Re: CLONE_FILES problem.

Patrick Schaaf (bof@saarlink.de)
Mon, 19 Aug 1996 16:58:41 +0200


In linux.dev.kernel you write:

>Depends on what you want to do. For files at least, I'd want the file
>descriptor to be closed, period. This means that if thread A reads from the
>modem and thread B wants to close things down, thread B close()s the file
>and A notices this somehow (EOF, signal, whatever).

I think we agreed (I did :) that the situation at hand is a programming
error anyway, and we should only be concerned that the kernel does not crash.

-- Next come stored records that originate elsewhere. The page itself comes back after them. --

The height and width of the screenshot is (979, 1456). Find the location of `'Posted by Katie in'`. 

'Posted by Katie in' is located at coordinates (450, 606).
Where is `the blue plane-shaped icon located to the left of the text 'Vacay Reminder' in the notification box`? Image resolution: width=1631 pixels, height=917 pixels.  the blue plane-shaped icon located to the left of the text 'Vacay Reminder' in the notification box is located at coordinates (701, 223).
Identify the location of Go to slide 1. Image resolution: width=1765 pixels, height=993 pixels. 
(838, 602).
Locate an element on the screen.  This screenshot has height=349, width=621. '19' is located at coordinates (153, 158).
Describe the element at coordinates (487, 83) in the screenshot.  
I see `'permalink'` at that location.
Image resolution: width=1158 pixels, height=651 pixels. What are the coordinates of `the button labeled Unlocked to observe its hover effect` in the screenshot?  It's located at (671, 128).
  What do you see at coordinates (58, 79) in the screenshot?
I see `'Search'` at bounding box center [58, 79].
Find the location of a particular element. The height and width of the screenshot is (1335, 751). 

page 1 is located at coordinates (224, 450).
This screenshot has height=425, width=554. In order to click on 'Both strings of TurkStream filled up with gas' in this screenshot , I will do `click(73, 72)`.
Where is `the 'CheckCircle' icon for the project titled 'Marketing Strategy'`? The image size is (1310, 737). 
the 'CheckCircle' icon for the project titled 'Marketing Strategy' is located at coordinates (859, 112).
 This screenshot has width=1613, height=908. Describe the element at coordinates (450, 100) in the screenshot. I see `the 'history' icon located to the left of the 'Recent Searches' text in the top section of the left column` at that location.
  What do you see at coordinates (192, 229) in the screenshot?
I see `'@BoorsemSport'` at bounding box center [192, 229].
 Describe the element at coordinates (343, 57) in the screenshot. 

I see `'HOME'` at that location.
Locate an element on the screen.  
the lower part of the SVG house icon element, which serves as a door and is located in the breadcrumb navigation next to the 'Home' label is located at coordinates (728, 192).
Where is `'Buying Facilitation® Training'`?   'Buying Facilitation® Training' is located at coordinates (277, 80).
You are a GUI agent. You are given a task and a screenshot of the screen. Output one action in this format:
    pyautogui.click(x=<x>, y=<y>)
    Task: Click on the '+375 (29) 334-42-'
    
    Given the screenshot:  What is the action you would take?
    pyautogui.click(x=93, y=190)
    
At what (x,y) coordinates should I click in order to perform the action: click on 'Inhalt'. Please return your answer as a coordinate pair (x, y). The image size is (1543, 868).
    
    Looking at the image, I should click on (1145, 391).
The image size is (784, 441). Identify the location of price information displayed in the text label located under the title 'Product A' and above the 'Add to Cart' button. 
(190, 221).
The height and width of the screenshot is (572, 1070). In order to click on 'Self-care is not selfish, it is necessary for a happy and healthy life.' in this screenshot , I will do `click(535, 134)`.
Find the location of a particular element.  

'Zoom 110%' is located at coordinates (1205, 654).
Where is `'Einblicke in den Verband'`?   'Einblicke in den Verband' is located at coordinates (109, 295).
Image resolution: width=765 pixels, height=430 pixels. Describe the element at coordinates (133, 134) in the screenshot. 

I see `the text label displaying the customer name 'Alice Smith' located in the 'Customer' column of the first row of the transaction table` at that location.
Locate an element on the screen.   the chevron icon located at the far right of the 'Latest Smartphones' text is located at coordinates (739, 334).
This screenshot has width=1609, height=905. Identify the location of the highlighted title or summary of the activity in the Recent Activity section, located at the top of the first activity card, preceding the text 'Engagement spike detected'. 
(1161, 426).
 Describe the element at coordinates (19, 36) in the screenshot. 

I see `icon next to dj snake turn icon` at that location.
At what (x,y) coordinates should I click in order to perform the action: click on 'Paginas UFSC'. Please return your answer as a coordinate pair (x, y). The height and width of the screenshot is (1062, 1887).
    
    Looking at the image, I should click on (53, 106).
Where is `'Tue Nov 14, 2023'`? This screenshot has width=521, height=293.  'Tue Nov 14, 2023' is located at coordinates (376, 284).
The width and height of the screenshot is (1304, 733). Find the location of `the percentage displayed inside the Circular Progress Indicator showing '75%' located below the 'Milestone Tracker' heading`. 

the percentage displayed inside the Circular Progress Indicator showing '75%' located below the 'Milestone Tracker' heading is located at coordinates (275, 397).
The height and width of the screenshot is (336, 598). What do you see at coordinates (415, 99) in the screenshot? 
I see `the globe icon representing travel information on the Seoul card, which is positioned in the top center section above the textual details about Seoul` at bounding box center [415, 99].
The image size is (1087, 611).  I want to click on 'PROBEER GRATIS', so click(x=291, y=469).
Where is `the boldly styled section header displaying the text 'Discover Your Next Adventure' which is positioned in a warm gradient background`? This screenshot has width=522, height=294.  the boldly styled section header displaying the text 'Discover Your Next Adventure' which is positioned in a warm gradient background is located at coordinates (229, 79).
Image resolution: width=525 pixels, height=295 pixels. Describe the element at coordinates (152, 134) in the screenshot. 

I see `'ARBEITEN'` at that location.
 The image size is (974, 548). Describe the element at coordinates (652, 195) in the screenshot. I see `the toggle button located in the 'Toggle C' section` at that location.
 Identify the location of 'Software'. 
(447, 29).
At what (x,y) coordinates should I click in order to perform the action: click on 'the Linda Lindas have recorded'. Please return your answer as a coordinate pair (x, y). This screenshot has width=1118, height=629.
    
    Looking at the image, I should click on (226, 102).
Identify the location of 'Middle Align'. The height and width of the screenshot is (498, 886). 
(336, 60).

Thread A sits in read() while B closes the file. If the read() returns
later, the next read() will result in EBADF, so A is notified. When it
doesn't return, too bad. A is stuck. It was a programming error anyway :)
Defining EOF,signal,whatever behaviour for this case would mean new
complexity to the system calls, and that's contrary to the whole clone() idea.

Hmm, does anybody know the Posix asynch IO interface good enough to tell
how an asynch read would behave if the underlying fd were closed?
IIRC the behaviour is unspecified.

>Memory mappings can of course use counters, but you'd have to add the
>appropriate unlock calls to every procedure which uses verify_area.
>This is probably something that should have been done from the beginning...

Is there any problem with memory mappings? They seem to work from inodes,
not from filps, so they should be safe anyway.